I mean, if we could get a hold of this and just use it for positive results, oh, my God, it would be fantastic.
But, of course, it's not going to happen and so on, right?
But, yeah, I mean, if somebody says, don't contact me, then, you know, Christina's parents keep popping up and we play whack-a-mole from time to time with them as well.
And he's like, well, we really do want to respect your wishes.
We're going to just not...
I mean, if you want to come over for Christmas, that would be great, but we're going to respect your wishes.
It's okay. We're sorry for whatever we did.
You know, it's just like...
But we said, don't contact us!
Well, she said...
She said, my husband has me locked in the basement.
If you read this in backward, it is a Greek plea for, bring me moussaka!
Right. But they just keep coming back in and saying, no, no, we respect you.
It's like, no, you're not respecting my wishes.
Which is exactly why we got you out in the first place.
But we're just contacting you to respect your wishes that you don't want us to contact you.
Right. And what they want to do, of course, is that they know that, like, your mom is feeling anxiety and she knows exactly what's going to happen.
When she contacts you.
She knows, down to the last bead of sweat on your palm, exactly what's going to happen when she contacts you, right?
Right. Nothing.
Well, no. An enormous amount happens when she contacts you, right?
To her? No!
To you! Oh.
Um... Explain?
Well, how did you feel when you saw your mom had posted on your live journal?

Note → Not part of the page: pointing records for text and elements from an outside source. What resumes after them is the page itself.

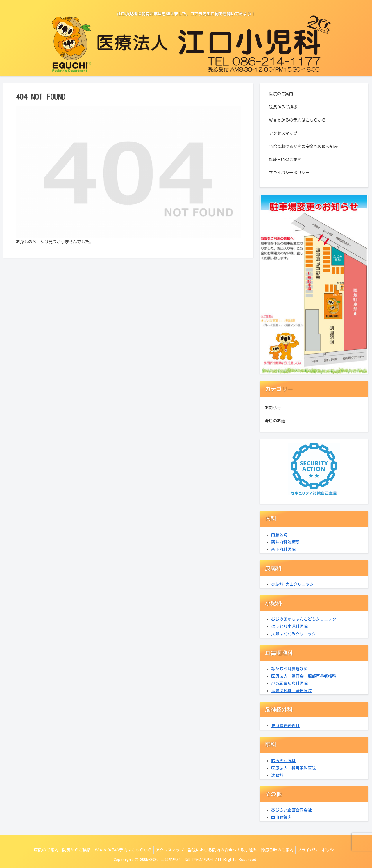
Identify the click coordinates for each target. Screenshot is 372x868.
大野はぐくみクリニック (293, 634)
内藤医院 (279, 535)
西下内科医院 (283, 549)
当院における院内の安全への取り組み (303, 147)
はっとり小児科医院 (289, 626)
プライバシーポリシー (289, 173)
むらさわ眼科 (283, 761)
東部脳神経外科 (285, 725)
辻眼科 (277, 775)
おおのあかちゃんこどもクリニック (304, 619)
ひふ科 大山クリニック (292, 584)
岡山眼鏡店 (281, 817)
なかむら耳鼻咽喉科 (289, 669)
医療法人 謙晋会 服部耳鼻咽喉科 (304, 676)
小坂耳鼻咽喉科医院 (289, 683)
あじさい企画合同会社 (291, 810)
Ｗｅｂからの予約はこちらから (297, 120)
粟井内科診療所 (285, 542)
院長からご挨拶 (283, 107)
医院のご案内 (281, 94)
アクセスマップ (283, 133)
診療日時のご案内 (285, 160)
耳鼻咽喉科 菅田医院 (291, 691)
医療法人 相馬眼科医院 (293, 768)
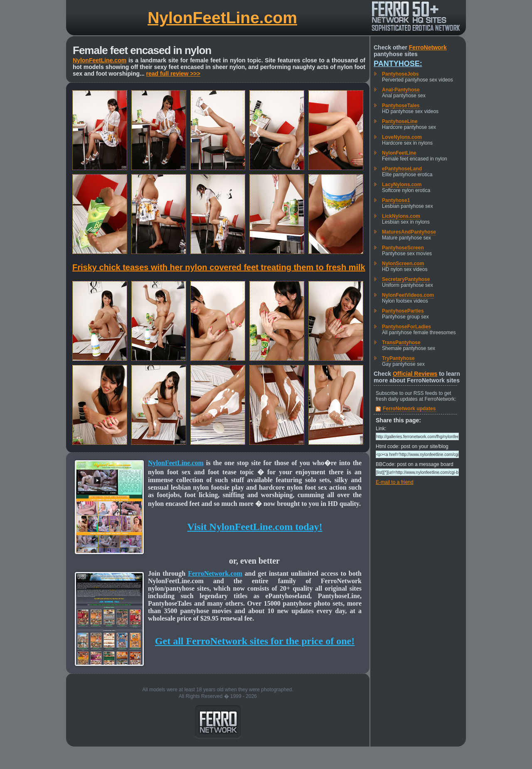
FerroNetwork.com (215, 573)
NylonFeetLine (399, 153)
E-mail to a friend (394, 482)
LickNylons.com (401, 216)
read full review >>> (173, 74)
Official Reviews (415, 374)
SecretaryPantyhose (406, 279)
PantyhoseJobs (400, 74)
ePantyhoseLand (402, 169)
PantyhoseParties (403, 311)
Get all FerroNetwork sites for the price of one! (255, 641)
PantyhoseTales (401, 106)
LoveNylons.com (402, 137)
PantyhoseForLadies (406, 327)
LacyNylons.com (401, 185)
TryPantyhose (398, 358)
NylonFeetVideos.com (408, 295)
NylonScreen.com (403, 264)
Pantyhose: (398, 64)
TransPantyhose (401, 343)
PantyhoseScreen (403, 248)
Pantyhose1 (396, 200)
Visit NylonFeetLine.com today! (254, 527)
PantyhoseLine (399, 121)
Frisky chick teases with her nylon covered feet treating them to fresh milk (219, 267)
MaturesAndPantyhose (409, 232)
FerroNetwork (428, 47)
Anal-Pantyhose (401, 90)
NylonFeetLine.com (222, 17)
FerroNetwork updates (409, 409)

Um... Oh, um, angry and sort of just, sort of a flight or fight response.
Sort of just a general, I guess more of a fear slash angry slash response like that.
You were scared? Right.
Okay, good. I just wanted to break down the syllables a little.
Scared and angry, right?
And you're angry because she scared you, right?
Right. Right.
So, either she has no idea that she's going to scare you when she posts on your journal, right?

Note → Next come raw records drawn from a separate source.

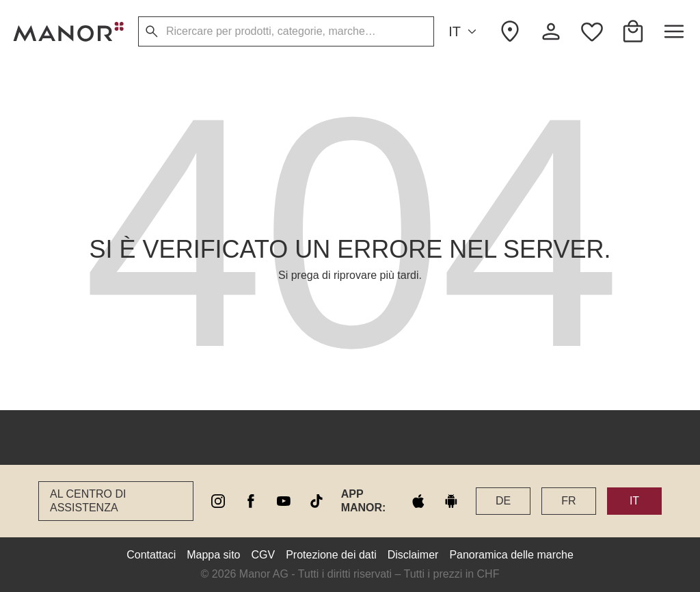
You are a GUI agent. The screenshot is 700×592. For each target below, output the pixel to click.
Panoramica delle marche (511, 554)
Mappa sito (213, 554)
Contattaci (151, 554)
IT (464, 31)
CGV (263, 554)
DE (503, 500)
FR (568, 500)
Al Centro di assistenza (88, 500)
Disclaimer (413, 554)
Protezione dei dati (331, 554)
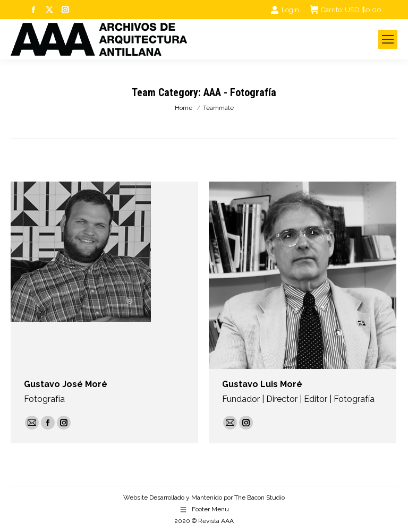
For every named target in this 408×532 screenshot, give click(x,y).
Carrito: (345, 10)
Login (285, 10)
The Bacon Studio (259, 497)
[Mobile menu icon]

No idea. She thinks that you're going to experience it as a positive and warm thing, right?
Right. In which case...
about who you are as a human being, despite having known you for over 30 years, right?
Right.
So she can't possibly love me.
Or, in which case, she actually thinks that what she's doing is going to make you feel good when it, in fact, makes you feel, like, scared and angry, right?
Right.
It'd be like, you know, Christina likes it when I bring home flowers to her, right?

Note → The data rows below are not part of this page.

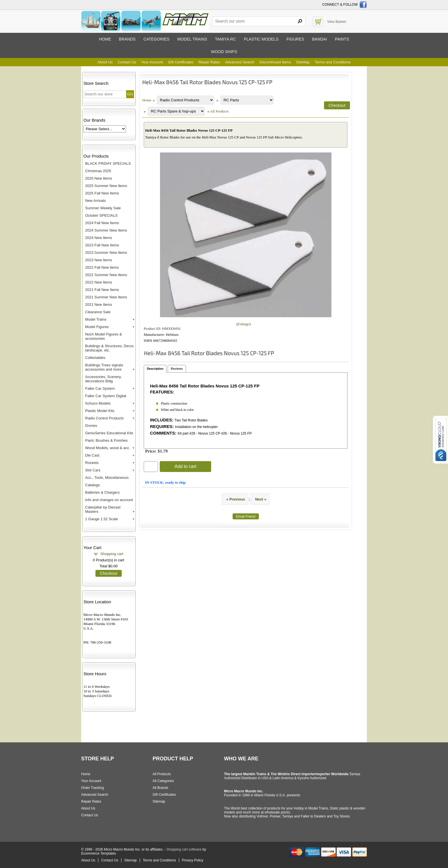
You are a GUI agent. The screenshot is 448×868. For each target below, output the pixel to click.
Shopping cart (112, 554)
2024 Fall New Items (102, 223)
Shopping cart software (184, 849)
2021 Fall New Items (102, 289)
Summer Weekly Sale (103, 208)
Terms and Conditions (332, 62)
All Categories (163, 781)
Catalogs (92, 485)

But, you know, if I brought home the head of a bull and left it on, you know, bleeding on her white couch, then clearly I would not have a very good idea what she likes, right?
Right. Because she would experience that as horrible and messy.
So, if your mom does something that makes you Scared and angry, then either she genuinely thinks that you're going to enjoy something that you find scary and anger-invoking or anger-producing, in which case she can't conceivably love you in any way, shape, or form, right?
In fact, it's the opposite of love, because if she's known you for 30 years...
And she does things that scare you with the genuine belief that you will be happy, then she's psychotic, right?
My friends, during and after high school, they would always tell me that she's psychotic.
Or she knows how you're going to react to her leaving a post on your board, right?
She knows exactly what it's going to do to you.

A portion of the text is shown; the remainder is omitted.